PER QUESTI MOTIVI, LA CORTE, ALL’UNANIMITÀ,
- Prende atto delle condizioni della dichiarazione del Governo convenuto nei confronti dei ricorrenti L. Azzano, A. Frattolin e L. Puppo e delle intese per assicurare l’osservanza degli impegni ivi citati;
- Decide di cancellare il ricorso dal ruolo, per la parte contemplata dalla dichiarazione unilaterale, a norma dell’articolo 37 § 1, lettera c) della Convenzione;
- Dichiara ricevibile la rimanente parte del ricorso;
- Ritiene che dal presente ricorso emerga la violazione dell’articolo 6 § 1 della Convenzione in relazione all’applicazione retroattiva dell’articolo 1, comma 218, della Legge 23 dicembre 2005 n. 266/2005 a procedimenti pendenti;
- Ritiene che non vi sia stata violazione dell’articolo 1 del Protocollo n. 1;
- Ritiene
- che la constatazione di violazione costituisca di per sé una sufficiente equa soddisfazione del danno non patrimoniale subito dai ricorrenti;
- che lo Stato convenuto debba versare a ciascun ricorrente, eccetto che ai tre ricorrenti, L. Azzano, A. Frattolin e L. Puppo, entro tre mesi, EUR 250 (duecentocinquanta euro) per le spese;
- che a decorrere dalla scadenza dei summenzionati tre mesi e fino al versamento tali importi dovranno essere maggiorati di un interesse semplice a un tasso equivalente a quello delle operazioni di rifinanziamento marginale della Banca centrale europea durante tale periodo, maggiorato di tre punti percentuali.

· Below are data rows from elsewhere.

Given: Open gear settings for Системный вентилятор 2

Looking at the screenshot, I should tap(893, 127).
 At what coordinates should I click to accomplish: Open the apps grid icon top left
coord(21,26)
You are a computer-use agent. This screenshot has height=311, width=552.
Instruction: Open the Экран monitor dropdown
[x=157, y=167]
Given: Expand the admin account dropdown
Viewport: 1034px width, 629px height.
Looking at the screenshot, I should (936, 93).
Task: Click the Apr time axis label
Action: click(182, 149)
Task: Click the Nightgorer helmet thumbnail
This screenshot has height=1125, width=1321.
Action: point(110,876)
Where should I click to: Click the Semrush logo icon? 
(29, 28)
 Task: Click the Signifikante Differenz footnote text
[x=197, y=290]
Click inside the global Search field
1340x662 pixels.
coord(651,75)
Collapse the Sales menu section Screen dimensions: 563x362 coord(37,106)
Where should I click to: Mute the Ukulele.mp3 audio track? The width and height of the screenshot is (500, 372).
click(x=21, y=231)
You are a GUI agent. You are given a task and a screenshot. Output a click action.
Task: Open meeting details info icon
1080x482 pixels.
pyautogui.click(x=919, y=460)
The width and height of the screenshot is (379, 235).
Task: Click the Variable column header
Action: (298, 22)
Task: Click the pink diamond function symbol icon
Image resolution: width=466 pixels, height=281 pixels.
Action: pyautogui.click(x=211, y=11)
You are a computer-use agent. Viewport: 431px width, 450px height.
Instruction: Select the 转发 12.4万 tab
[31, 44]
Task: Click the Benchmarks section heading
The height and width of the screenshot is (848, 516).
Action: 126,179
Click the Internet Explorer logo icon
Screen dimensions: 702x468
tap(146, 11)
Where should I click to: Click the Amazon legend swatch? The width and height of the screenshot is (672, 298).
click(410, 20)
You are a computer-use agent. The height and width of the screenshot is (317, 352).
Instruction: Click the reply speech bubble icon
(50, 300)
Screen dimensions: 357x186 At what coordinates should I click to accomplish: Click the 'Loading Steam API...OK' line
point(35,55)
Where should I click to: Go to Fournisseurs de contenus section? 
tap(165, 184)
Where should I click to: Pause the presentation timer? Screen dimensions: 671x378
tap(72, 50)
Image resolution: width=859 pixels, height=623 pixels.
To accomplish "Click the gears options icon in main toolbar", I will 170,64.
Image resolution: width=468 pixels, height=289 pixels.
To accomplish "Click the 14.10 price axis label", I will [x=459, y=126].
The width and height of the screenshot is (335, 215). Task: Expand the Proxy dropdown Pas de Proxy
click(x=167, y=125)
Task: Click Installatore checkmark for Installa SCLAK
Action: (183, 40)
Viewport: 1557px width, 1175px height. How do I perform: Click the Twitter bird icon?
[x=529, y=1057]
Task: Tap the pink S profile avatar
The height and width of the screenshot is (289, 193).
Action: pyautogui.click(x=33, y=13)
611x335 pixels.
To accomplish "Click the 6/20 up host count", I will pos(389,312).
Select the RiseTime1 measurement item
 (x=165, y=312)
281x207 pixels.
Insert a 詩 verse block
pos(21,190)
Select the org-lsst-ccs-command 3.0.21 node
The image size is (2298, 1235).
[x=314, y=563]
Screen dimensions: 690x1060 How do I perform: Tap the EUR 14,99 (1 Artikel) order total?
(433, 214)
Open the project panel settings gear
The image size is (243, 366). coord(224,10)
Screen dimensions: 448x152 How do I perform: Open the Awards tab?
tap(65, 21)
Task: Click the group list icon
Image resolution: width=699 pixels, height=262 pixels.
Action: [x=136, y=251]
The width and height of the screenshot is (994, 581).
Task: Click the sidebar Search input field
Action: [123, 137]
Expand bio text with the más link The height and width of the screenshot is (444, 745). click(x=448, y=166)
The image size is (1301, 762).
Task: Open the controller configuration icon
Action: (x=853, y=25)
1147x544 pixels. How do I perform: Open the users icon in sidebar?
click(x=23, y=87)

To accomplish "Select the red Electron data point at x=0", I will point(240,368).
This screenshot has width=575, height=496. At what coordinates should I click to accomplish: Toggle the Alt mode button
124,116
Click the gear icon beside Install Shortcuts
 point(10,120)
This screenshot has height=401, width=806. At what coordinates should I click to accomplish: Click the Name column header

Fatta in inglese e notificata per iscritto in data 25 aprile 2024, in applicazione dell’articolo 77 §§ 2 e 3 del Regolamento della Corte.
Péter Paczolay
Presidente
Viktoriya Maradudina
Cancelliere aggiunto facente funzioni
APPENDICE
Ricorso che solleva doglianze ai sensi dell’articolo 6 § 1 della Convenzione e dell’articolo 1 del Protocollo n. 1 (applicazione retroattiva dell’articolo 1, comma 218, della Legge 23 dicembre 2005 n. 266/2005 a procedimenti pendenti)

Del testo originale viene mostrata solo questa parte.